SELECTED TEXT ->
Assertion Error in PYMC3

I am having an assertion error while running a Bayesian regression model on a Windows 10 computer. My PYMC version is 3.11.5 with theano version 1.1.2. The libraries and code and error are shown below.

import numpy as np
import pymc3 as pm 
import theano.tensor as tt

#saturation function
def saturate(x,a):
    return 1- tt.exp(-a*x)

#carryover function
def carryover(x, strength, length = 3):
    w = tt.as_tensor_variable([tt.power(strength,i) for i in range(length)])
    
    x_lags = tt.stack([tt.concatenate([tt.zeros(i),x[:x.shape[0]-i]]) for i in range(length)])
    
    return tt.dot(w,x_lags)

#Pymc code below
with pm.Model() as model_data:
    
    channel_contributions = []
    
    for channel in var_list:
        if 'lag' in channel:
            channel_contributions_granular = []
            coef = pm.Exponential(f'coef_{channel}', lam = 0.1)

SHORT TASK 1 -> Decide whether each statement below agrees with the PYMC3 assertion error post, answering yes or no and quoting the words from the post that settle it: (a) the model is run on a Windows 10 computer; (b) the theano version in use is 1.1.5; (c) the carryover function sets length to 3 by default.
SHORT TASK 2 -> Go on with the PYMC3 assertion error post, picking up after its last line of code.

INFORMATION PROVIDED ->
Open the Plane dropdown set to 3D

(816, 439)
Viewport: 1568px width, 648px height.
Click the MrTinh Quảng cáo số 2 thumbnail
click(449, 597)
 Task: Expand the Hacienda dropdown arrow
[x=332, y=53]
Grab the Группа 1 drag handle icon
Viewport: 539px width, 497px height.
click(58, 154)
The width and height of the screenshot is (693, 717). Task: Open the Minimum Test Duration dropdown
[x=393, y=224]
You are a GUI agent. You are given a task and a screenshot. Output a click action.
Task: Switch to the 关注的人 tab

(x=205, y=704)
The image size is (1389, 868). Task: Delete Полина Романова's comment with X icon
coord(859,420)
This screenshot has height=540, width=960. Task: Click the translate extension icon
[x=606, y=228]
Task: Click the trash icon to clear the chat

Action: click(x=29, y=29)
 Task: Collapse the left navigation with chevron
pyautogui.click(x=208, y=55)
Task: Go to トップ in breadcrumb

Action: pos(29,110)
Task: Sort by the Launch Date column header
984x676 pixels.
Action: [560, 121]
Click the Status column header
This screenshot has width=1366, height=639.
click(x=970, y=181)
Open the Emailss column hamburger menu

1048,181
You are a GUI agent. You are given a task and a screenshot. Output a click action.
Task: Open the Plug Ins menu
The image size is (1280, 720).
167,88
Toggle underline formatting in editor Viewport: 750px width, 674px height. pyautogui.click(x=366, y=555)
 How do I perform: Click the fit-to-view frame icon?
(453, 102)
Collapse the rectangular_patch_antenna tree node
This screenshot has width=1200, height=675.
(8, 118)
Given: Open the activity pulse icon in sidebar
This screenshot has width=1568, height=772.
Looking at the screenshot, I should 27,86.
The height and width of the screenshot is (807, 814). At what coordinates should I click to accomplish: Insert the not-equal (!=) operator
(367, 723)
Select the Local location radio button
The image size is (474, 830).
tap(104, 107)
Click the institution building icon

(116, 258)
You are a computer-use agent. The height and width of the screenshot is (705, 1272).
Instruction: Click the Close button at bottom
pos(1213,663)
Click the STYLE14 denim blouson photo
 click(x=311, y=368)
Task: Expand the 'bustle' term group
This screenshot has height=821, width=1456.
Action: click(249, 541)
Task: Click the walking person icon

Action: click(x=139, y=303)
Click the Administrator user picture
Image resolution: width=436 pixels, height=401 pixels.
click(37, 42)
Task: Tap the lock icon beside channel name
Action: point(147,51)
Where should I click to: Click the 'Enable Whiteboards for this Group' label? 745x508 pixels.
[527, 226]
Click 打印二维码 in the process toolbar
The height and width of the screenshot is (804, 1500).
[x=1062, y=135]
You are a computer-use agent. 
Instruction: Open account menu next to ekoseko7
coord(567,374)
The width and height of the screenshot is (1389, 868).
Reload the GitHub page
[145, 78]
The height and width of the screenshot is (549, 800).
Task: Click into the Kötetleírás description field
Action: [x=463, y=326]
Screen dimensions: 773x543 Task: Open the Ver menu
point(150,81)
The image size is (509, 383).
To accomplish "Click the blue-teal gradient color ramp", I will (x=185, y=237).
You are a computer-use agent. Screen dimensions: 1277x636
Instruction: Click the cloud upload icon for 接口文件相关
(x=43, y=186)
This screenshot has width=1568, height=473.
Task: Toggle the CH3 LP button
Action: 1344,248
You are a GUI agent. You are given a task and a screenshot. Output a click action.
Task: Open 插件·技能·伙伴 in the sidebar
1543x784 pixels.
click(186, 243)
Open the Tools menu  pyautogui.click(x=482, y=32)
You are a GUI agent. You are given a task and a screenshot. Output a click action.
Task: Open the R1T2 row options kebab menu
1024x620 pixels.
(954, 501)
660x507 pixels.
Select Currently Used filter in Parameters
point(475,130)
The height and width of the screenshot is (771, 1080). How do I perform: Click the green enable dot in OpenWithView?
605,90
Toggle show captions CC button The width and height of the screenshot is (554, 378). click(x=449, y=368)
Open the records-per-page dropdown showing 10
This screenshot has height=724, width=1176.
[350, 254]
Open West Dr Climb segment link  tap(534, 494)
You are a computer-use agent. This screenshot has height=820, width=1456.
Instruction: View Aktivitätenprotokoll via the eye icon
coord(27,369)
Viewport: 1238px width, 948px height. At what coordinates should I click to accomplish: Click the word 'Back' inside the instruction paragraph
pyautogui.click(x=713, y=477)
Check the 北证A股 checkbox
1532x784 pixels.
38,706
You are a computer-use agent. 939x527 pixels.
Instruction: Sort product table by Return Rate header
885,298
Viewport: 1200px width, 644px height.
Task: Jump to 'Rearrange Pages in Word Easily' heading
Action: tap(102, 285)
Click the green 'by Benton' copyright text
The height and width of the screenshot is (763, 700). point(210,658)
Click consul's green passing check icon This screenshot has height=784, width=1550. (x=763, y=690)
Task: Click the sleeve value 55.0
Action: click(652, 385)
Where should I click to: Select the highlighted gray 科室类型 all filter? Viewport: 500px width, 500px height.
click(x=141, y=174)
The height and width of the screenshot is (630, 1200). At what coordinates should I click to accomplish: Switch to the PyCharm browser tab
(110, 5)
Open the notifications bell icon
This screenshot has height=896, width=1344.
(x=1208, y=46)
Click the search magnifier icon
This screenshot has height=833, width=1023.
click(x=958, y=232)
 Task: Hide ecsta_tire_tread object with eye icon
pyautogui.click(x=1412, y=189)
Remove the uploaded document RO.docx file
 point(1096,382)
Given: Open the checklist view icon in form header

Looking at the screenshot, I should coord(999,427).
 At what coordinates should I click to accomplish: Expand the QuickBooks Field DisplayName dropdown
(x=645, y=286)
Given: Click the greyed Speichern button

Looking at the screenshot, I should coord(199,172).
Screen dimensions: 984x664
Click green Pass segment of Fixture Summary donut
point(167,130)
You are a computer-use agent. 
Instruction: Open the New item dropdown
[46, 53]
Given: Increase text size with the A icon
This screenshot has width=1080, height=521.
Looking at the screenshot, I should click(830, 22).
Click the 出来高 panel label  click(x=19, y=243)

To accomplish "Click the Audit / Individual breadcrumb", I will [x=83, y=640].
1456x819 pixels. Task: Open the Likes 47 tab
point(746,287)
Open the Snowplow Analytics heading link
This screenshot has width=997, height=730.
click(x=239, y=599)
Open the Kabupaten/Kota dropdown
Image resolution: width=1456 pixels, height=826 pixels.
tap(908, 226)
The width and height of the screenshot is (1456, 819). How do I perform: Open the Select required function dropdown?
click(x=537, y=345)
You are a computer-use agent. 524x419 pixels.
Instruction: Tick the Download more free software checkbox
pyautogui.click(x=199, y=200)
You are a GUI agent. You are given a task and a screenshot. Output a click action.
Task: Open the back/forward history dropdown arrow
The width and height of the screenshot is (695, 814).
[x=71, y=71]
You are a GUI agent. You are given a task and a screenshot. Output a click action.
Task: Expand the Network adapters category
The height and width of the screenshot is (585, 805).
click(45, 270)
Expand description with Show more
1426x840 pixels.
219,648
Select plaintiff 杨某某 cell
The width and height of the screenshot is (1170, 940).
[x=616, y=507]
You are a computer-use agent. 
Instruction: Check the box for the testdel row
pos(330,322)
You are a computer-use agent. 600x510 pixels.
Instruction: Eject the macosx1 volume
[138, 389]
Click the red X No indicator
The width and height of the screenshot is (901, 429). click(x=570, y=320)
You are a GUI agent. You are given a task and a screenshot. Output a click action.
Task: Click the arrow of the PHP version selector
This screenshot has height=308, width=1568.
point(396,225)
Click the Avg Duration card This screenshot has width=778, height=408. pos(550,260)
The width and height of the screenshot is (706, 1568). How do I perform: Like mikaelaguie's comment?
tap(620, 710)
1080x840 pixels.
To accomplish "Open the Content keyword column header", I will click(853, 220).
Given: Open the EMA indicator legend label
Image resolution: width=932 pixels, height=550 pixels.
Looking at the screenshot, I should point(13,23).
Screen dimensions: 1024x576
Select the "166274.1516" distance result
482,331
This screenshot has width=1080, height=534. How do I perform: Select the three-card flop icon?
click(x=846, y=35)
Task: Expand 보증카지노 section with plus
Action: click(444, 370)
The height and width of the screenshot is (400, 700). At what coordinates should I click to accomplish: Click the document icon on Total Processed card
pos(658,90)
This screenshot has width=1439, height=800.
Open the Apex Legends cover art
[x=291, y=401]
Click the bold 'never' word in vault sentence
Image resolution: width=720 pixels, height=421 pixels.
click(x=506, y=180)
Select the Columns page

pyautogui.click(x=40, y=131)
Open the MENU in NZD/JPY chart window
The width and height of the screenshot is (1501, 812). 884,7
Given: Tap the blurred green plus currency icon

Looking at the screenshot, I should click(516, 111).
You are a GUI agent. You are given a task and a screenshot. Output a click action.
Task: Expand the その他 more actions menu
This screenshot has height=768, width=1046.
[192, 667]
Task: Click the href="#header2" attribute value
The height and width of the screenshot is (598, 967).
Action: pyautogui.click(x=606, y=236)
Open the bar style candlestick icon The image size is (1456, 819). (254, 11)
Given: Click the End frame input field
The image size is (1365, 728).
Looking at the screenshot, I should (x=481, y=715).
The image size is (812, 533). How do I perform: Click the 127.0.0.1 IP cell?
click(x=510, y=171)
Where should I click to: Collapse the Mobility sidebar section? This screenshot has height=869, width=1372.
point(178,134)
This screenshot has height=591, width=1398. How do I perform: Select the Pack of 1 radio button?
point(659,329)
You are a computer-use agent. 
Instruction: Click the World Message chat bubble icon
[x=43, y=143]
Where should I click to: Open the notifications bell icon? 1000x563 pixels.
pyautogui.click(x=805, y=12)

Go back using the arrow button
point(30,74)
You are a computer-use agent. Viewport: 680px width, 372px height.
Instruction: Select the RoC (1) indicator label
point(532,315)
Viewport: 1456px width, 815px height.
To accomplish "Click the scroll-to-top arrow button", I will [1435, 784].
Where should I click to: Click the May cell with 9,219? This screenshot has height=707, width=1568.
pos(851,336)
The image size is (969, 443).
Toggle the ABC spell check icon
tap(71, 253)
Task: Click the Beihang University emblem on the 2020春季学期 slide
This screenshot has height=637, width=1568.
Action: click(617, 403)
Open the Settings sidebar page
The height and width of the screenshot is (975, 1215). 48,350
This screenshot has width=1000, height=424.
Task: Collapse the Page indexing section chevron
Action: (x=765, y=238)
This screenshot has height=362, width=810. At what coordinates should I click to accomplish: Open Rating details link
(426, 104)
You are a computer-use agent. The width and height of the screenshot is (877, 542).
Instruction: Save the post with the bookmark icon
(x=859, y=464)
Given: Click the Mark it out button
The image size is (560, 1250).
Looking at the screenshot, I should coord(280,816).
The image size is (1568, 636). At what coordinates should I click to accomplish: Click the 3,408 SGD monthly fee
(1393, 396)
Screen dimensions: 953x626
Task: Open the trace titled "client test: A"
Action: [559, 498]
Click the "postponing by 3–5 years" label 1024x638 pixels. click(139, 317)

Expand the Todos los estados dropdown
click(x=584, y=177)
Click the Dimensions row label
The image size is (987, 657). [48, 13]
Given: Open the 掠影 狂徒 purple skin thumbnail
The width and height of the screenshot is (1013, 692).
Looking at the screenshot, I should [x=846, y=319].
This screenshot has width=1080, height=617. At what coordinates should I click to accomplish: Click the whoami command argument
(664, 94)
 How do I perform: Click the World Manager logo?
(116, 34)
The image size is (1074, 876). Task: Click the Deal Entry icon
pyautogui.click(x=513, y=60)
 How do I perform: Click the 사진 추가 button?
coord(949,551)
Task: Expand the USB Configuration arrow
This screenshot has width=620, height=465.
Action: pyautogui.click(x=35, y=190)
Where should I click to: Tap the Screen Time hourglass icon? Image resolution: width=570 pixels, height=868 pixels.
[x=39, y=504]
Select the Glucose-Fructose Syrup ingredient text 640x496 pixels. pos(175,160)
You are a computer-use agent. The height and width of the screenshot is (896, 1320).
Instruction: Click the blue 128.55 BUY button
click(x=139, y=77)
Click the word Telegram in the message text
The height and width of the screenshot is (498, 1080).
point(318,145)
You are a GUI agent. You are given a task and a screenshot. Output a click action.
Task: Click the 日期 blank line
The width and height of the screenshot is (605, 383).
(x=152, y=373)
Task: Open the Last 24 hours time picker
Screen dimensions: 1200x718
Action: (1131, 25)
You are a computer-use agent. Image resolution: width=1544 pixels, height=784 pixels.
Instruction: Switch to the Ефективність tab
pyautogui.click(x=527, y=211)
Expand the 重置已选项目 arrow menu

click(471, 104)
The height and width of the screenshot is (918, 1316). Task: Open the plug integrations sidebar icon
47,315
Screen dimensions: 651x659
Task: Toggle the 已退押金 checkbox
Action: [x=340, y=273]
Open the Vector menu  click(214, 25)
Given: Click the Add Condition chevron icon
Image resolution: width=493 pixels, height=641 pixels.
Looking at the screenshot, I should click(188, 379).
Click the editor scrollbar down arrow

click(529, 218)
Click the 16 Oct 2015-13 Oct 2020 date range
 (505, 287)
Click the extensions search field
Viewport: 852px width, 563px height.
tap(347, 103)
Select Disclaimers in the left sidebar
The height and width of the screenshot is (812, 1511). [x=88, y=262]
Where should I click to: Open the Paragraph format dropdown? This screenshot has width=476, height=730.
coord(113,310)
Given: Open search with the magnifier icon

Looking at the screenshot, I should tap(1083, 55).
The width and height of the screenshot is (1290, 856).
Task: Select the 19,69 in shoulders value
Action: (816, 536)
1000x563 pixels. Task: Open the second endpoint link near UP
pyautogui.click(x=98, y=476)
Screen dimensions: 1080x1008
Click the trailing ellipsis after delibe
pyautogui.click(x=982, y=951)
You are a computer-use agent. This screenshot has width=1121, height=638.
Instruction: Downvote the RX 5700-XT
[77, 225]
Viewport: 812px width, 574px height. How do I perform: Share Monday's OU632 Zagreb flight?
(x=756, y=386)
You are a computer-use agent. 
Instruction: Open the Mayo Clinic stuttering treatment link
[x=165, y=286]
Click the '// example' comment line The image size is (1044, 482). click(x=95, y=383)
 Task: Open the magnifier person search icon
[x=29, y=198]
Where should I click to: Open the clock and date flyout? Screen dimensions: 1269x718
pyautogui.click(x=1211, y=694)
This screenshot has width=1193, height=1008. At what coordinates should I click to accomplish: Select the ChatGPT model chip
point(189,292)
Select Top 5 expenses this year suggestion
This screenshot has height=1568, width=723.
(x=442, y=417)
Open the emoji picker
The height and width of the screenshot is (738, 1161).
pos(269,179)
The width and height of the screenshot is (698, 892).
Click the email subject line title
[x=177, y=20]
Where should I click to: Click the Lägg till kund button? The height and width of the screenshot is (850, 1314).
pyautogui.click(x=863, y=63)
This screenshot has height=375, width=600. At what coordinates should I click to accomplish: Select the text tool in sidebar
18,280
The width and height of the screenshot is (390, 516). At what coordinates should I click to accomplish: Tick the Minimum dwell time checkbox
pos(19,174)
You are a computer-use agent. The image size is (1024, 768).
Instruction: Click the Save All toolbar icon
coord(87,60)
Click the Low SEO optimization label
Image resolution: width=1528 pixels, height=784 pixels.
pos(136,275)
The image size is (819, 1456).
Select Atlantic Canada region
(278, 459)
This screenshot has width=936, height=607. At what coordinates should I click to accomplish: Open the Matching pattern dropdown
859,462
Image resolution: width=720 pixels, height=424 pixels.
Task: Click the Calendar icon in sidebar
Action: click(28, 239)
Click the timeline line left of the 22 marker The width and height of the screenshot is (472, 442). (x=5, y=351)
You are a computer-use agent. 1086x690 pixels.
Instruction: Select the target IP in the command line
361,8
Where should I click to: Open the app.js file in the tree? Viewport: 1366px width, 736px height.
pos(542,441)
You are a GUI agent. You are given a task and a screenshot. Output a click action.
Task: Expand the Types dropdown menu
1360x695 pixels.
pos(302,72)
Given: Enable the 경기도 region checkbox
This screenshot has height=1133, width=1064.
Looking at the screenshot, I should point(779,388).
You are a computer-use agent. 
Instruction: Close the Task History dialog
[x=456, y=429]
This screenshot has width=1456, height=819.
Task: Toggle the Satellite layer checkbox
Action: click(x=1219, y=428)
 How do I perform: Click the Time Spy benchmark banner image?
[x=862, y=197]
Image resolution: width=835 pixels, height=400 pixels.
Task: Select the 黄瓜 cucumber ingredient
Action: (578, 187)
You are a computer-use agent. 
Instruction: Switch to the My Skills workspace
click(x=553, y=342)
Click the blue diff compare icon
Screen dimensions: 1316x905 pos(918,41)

EXERCISE OUTPUT 1 ->
(a) Yes: "running a Bayesian regression model on a Windows 10 computer"
(b) No: "theano version 1.1.2"
(c) Yes: "def carryover(x, strength, length = 3):"

EXERCISE OUTPUT 2 ->
            sat = pm.Exponential(f'sat_{channel}', lam=1)
            car = pm.Beta(f'car_{channel}', alpha=2, beta=2)
            
            for j in dic_data.keys():
                X_temp = dic_data.[j][channel].values
                channel_contribution_temp = coef *X_temp
                channel_contribution_temp_sub = channel_contribution_temp[3:]  #removing the first 3 months of data which creates a subtensor
                channel_contributions_granular.append(channel_contribution_temp_sub) # array of arrays 
                
            
            
            channel_contribution = tt.stack(channel_contributions_granular) # stack sub subtensors
            channel_contributions.append(channel_contribution)
        
        
            
        else:
            channel_contributions_granular = []
            coef = pm.Exponential(f'coef_{channel}', lam = 0.0001)
            sat = pm.Exponential(f'sat_{channel}', lam=1)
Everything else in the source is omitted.